Ubiquitous Technology, Untapped Benefits: Is mobile money technology destined for oblivion in Ghana?

April 2, 2012

This blog post was written by Dr. Edwin “Cliff” Mensah of the University of North Carolina at Pembroke who recently presented at the Emerging Payment Systems Seminar #6, "Barriers to Mobile Money Transfer Uptake in Ghana."

Our study explores the adoption of mobile money (MM) by Ghana’s urban poor one year post its introduction to the Ghanaian consumer market. With the use of semi-structured interviews, we investigated the cultural perceptions in Ghana of the newly introduced financial tool, identified its successes as well as barriers to its adoption and ultimately, verified its impact on Ghana’s urban poor with respect to their access to financial resources, attitude toward saving, storage and wealth transfer.

Estimates from the African Development Fund (ADF) show that formal financial institutions in Ghana reach only about 5% of the populace, and poor people’s access to financial services is equally low in Ghana, estimated at about 8%. This imposes a heavy constraint on the financial activities of the poor and serves as a limiting factor in the quest for poverty alleviation. The advent of MM technology, however, was quite reassuring since it had the potential to create an avenue to bridge the poverty gap by engendering a system that would allow money to be transferred easily and cheaply in the informal sector.

This study, therefore, examines the following research questions:

  • Has the availability of MM increased or improved access to financial services to the urban poor?
  • Is MM perceived as “good money,” and if so, what is its impact on the attitude toward saving, storage and wealth transfer in a primarily cash-based economy?

Our findings thus far, show a very marginal uptake of this supposedly essential financial tool. We encountered a high percentage of inactive customers (over 95%) who had never conducted a single transaction via MM. Furthermore, despite the extensive advertisements in the media outlets, there was an acute lack of knowledge and awareness of the product. In fact, while the poor were completely unaware of MM, the non-poor had very little knowledge or understanding of MM. An overwhelming proportion of our interviewees indicated their desire and willingness to adopt MM if it were secure, easy and convenient to use.
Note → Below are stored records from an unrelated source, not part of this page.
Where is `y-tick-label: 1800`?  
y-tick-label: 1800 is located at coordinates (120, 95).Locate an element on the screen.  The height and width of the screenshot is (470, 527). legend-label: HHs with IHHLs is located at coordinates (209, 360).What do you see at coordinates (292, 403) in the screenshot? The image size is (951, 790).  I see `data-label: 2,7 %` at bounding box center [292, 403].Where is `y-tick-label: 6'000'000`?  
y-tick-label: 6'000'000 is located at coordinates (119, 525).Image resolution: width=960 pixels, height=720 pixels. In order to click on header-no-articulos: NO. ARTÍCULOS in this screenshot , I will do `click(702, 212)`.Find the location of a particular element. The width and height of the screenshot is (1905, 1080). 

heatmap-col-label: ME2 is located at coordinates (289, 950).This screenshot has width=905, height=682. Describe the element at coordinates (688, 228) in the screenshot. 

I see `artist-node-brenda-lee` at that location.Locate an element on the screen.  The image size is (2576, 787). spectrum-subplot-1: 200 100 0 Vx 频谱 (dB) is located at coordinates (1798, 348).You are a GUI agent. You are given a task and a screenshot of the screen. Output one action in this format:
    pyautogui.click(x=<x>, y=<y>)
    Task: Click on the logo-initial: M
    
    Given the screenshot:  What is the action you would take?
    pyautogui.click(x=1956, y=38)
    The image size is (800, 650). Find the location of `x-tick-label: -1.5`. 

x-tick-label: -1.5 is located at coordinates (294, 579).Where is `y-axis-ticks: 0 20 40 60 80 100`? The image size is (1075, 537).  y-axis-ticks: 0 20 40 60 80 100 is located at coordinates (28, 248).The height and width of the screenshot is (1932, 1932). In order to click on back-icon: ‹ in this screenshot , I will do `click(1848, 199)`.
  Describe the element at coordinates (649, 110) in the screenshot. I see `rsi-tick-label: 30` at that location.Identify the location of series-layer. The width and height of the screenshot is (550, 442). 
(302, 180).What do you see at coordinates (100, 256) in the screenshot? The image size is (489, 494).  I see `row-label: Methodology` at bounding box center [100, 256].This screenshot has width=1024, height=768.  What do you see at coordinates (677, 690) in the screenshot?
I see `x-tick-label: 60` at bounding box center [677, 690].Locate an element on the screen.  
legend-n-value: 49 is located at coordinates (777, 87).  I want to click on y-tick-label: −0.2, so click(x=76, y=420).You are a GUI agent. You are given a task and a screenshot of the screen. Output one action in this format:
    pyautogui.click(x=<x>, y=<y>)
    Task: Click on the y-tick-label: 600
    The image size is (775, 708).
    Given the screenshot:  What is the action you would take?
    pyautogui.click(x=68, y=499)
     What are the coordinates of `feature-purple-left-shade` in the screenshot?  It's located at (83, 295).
These limitations, among other factors akin to constructs in Davis’s (1989) paper, were uncovered as barriers to the adoption of MM. In summary, trust, technological anxiety due to the lack of knowledge, perceived risk associated with the product, perceived usefulness, ability to use the product, attitude/opinion about the new product, and most importantly for vendors and market women, access to agents of MM products were all cited as reasons for non-adoption.